Annoncé pour fin 2017, le PwD-R devrait être adopté avant fin 2018. Ce plan a déjà été soumis à enquête publique et aux avis des instances consultatives l’année dernière mais son adoption en 2018 peut s’avérer délicate vu le contexte d’élections communales.

Car les communes sont des acteurs de première ligne en matière de prévention et de gestion des déchets. Or si le projet de PwD-R insiste sur le respect de l’autonomie communale et conforte la maîtrise publique de la gestion des déchets ménagers (principalement par des intercommunales), il affiche (timidement) l’ambition de sortir de la logique sous-régionaliste notamment en limitant les capacités des outils de traitement et en encourageant les synergies entre intercommunales. Cette volonté est à saluer.

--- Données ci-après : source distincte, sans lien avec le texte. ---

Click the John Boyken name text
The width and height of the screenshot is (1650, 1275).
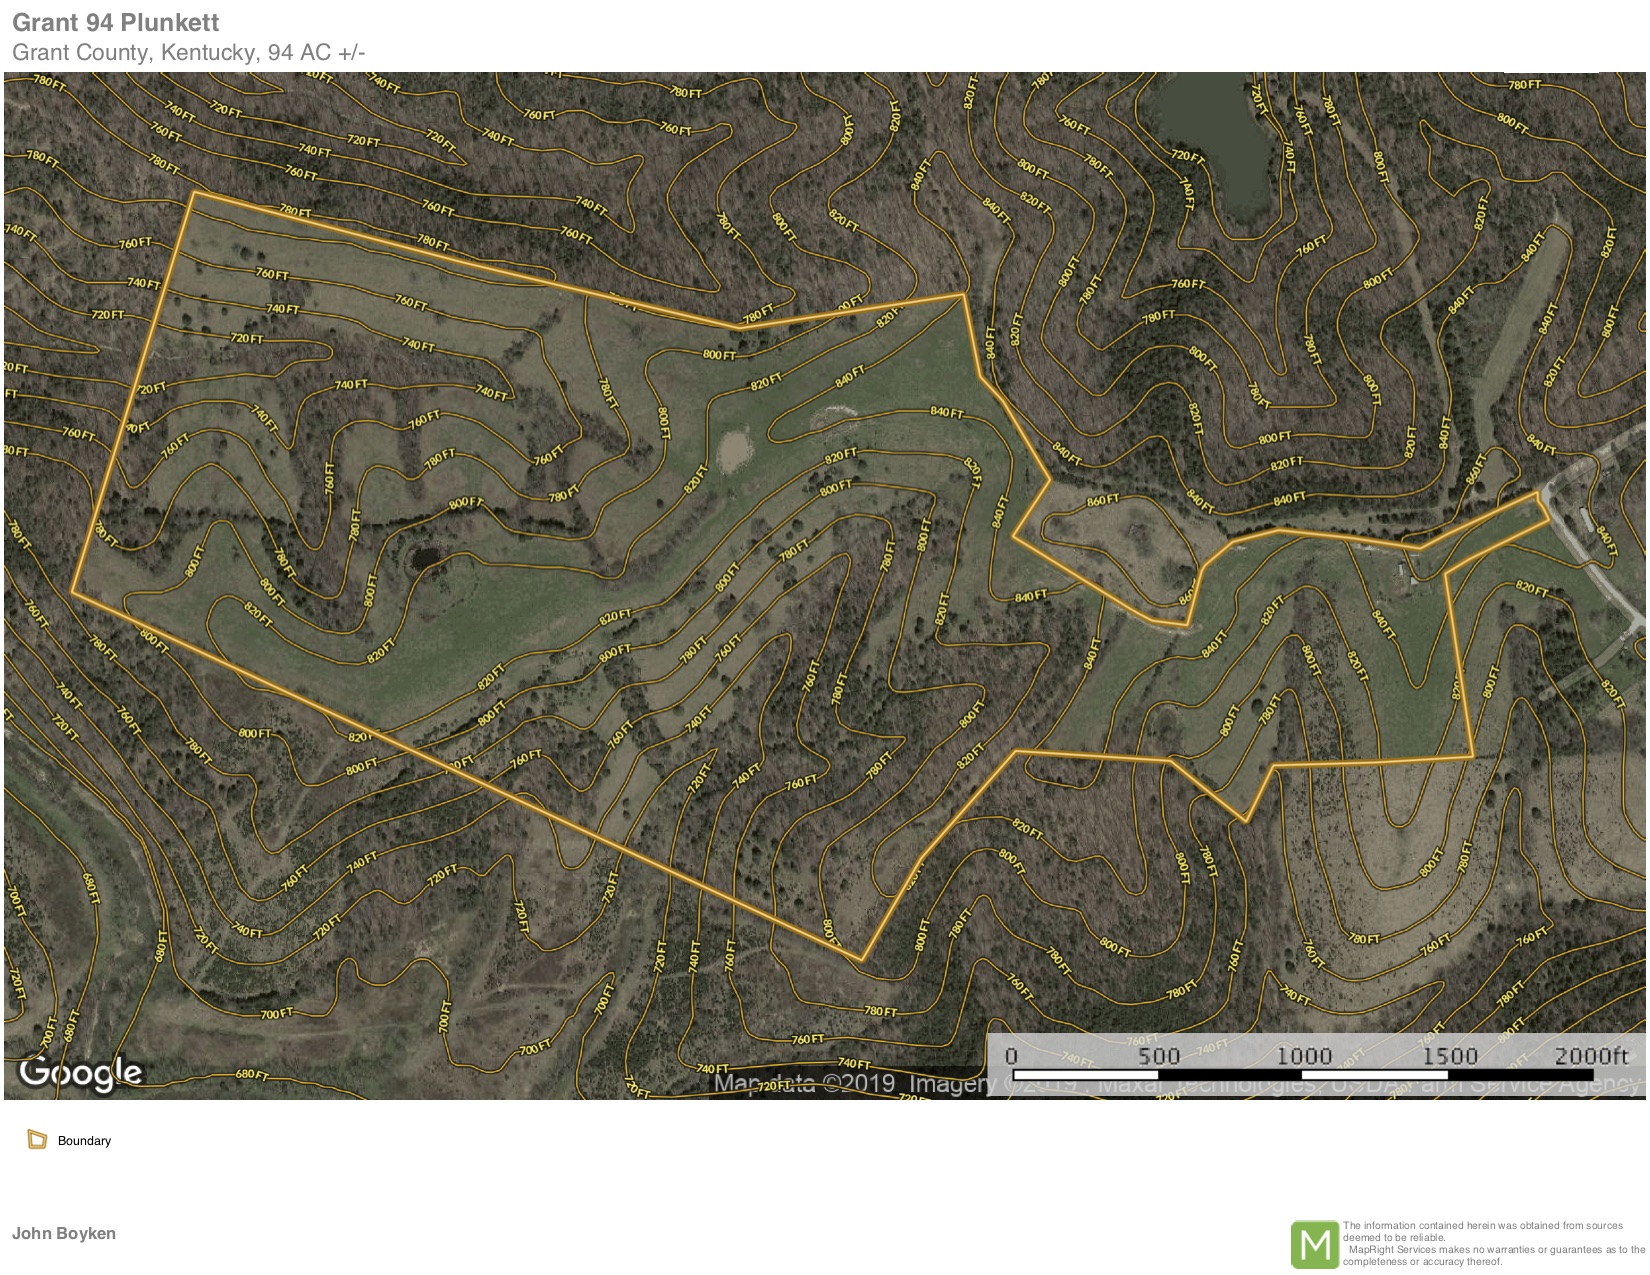pos(64,1233)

Pour IEW, elle devrait idéalement s’inscrire dans une stratégie « Wallonie zéro déchet 2050 » dotée d’une planification à long terme des outils de traitement avec entre autres :

  • l’abandon de la mise en CET,
  • un phasing-out du recours à l’incinération,
  • l’optimisation des outils de gestion des déchets à l’échelle régionale.

Autant de mesures qui impacteront le business model des intercommunales et les rentrées financières de leurs actionnaires…

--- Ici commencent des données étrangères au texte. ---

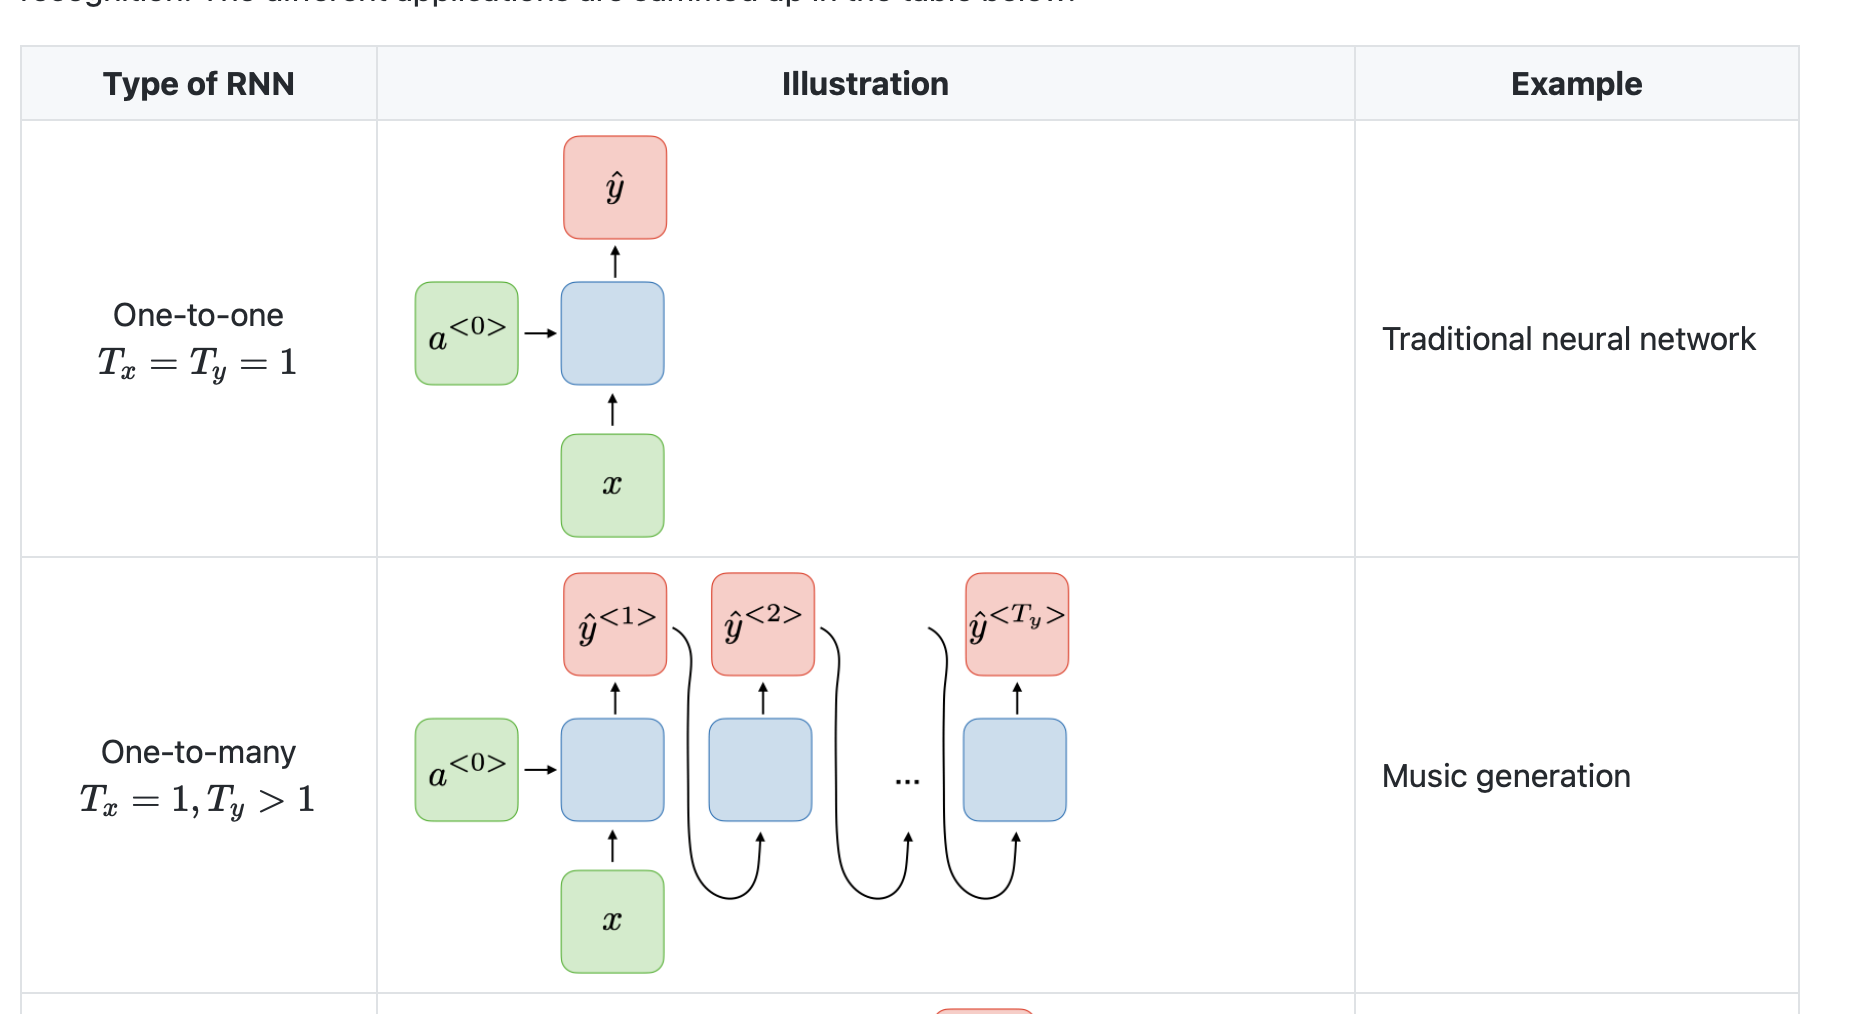The width and height of the screenshot is (1856, 1014).
Task: Click the 'Type of RNN' column header
Action: pos(198,84)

Il reste à espérer que les objectifs de bonne gouvernance affichés ces derniers temps se concrétisent aussi à travers la politique de gestion des déchets.

Avec les nouvelles orientations du Paquet Economie Circulaire au niveau européen, la Wallonie ne peut se contenter de rester un bon élève en matière de tri et de recyclage. Prévention et réutilisation devront constituer les priorités du PwD-R !

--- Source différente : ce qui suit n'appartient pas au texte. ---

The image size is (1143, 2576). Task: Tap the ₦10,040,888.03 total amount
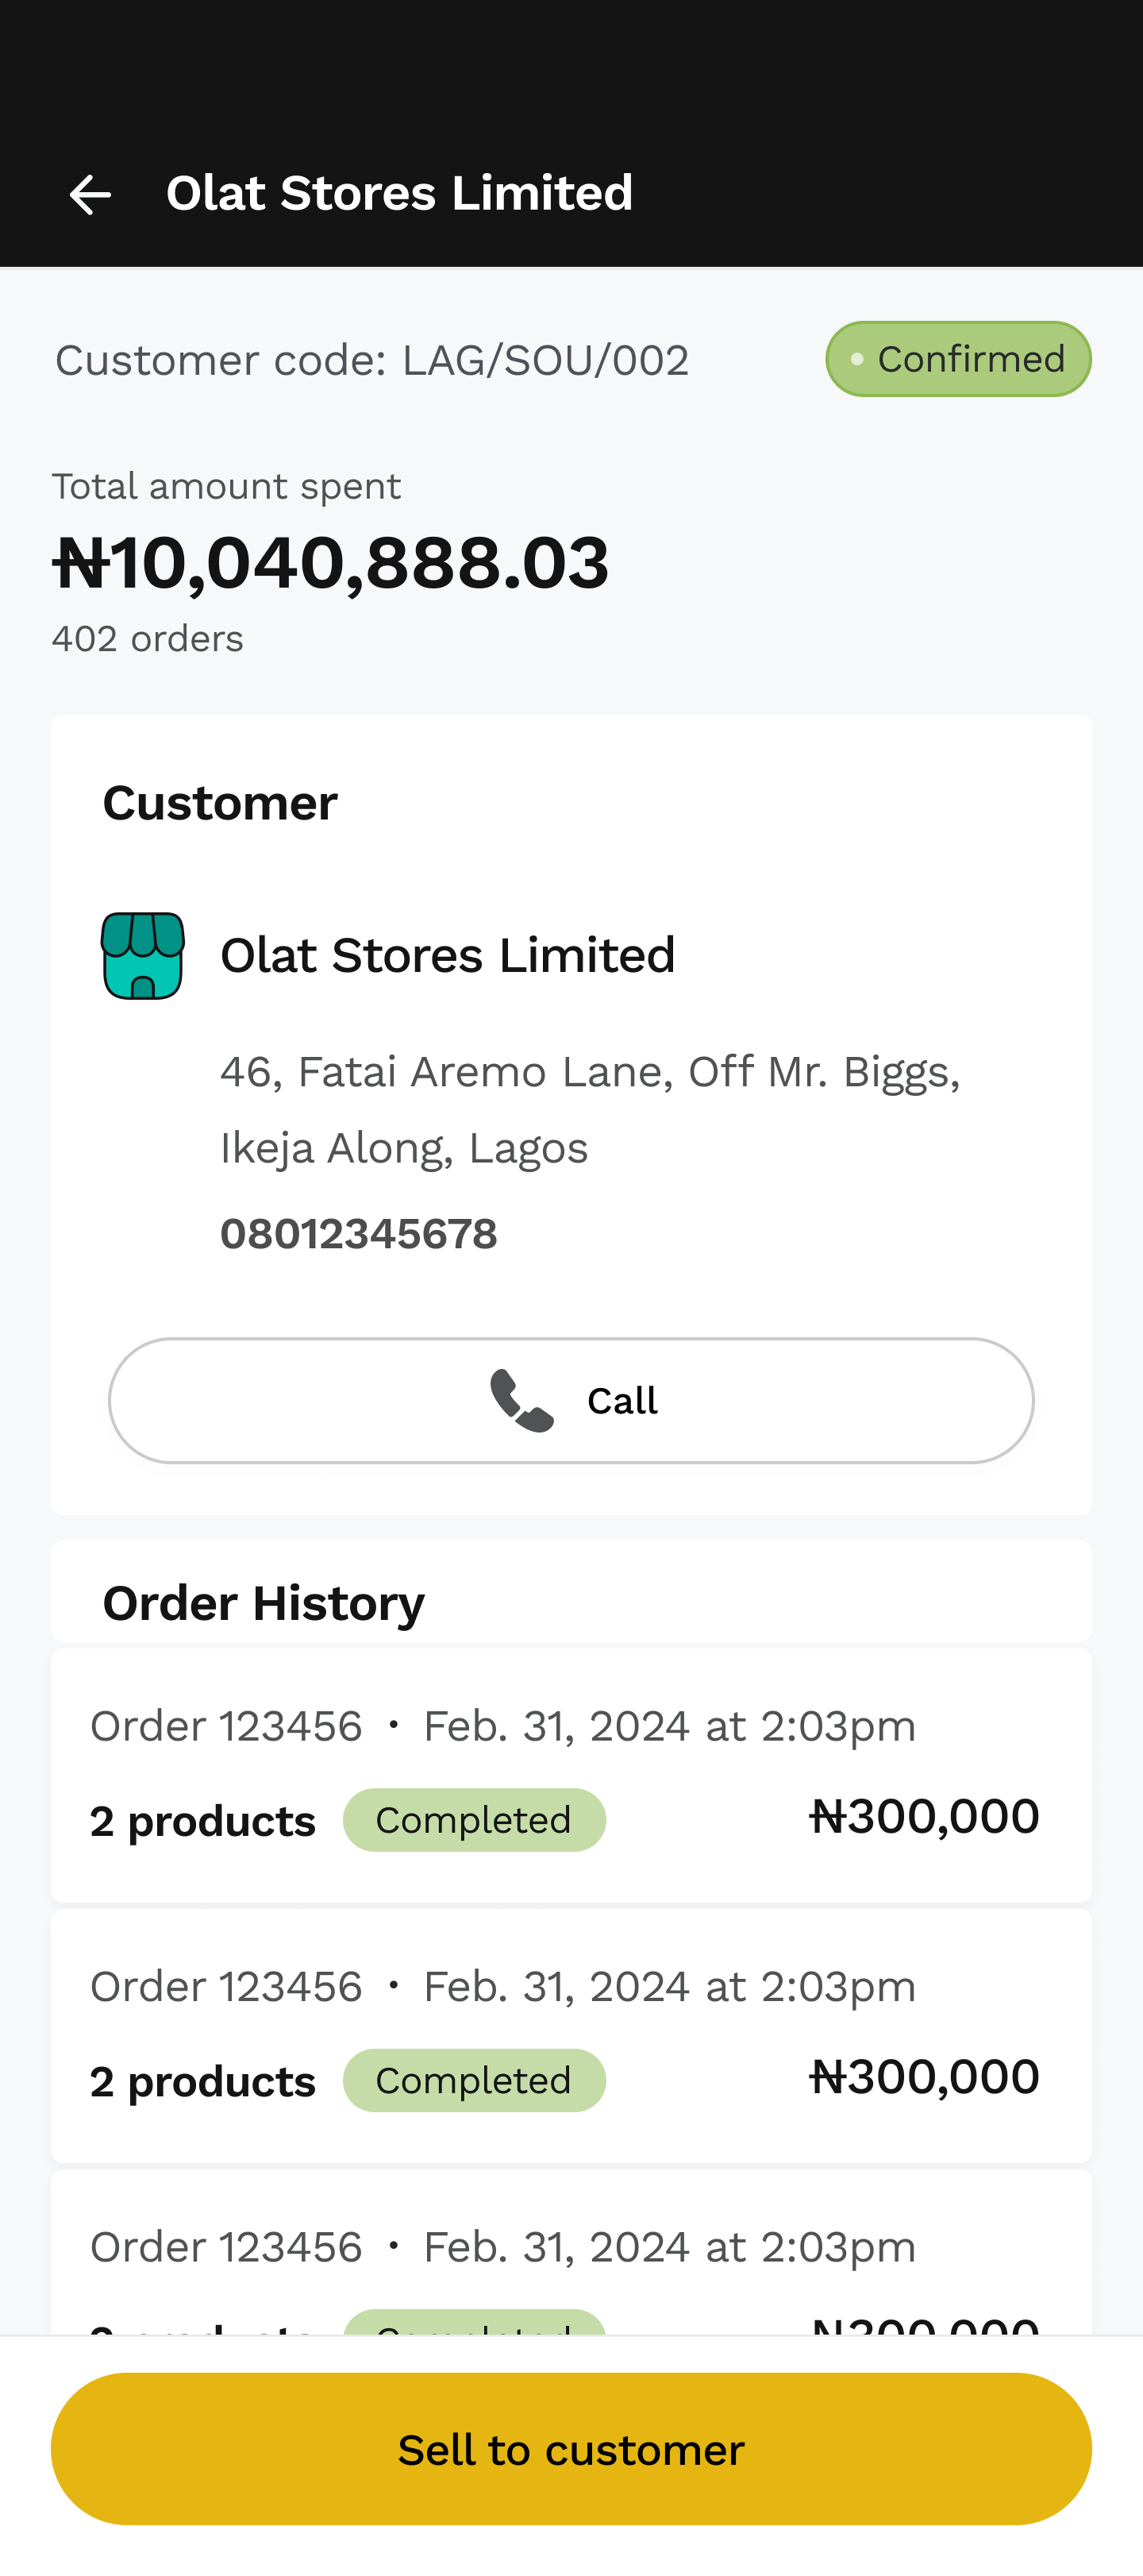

Certaines mesures du projet de plan mettent la Wallonie sur la bonne voie et devront être concrétisées :

  • objectifs chiffrés de réduction du gaspillage alimentaire,
  • objectifs de réutilisation distincts des taux de recyclage avec premier objectif chiffré d’objets collectés en vue de la réutilisation…

La Région devra aussi oser jouer sur le signal prix pour faire évoluer les comportements en activant certains leviers pour limiter la production de déchets (taxation des différents modes de gestion selon leur place sur l’échelle de Lansink, tarification au poids, interdiction d’usage de certains produits à usage unique, sanctions financières pour contrevenants…).

Le projet de PwD-R pèche par l’absence d’objectifs chiffrés pour les déchets industriels, alors que ceux-ci constituent plus de 80 % du gisement de déchets en Wallonie. On ne peut se contenter de la promotion de pratiques vertueuses, il faut fixer un cap et travailler avec les entreprises pour lever les freins à une meilleure valorisation de leurs flux.

Si le Ministre Jeholet en charge de l’Economie annonce une série d’initiatives à destination des entreprises en la matière, on ne peut qu’encourager l’articulation de celles-ci avec le PwD-R. Car le danger est de rester dans une vision compartimentée des différents maillons de l’économie circulaire alors qu’elle ne pourra donner des résultats que si l’ensemble de la chaîne de valeur est pris en compte.

L’économie circulaire nécessite une approche systémique orientée « ressources » avec un décloisonnement entre les secteurs produisant les déchets et ceux qui les gèrent.

Quant au budget annoncé par le Ministre Di Antonio pour la politique générale Déchets-Ressources en 2018, soit 19 millions d’euros (une augmentation de 4.6% par rapport à 2017), il est très difficile d’en déduire une adéquation avec les ambitions affichées dans le projet de PWD-R, sans priorisation et ciblage des mesures, et une analyse fine de leurs coûts/bénéfices, ce qui faisait défaut au stade des consultations.

Si le temps imparti pour boucler cette législature ne permet pas de co-construire et d’élaborer avec la société civile une vision à plus long terme de la politique des Déchets-Ressources, l’adoption d’un PwD-R ambitieux peut être une réelle opportunité pour la Wallonie.

Il peut constituer un premier jalon d’une véritable stratégie qui vise le «zéro déchet-2050 » en incluant non seulement les acteurs « historiques » du secteur des déchets mais aussi de nouveaux acteurs économiques qui réinventent nos modes de production et de consommation ainsi que d’autres acteurs de la société civile.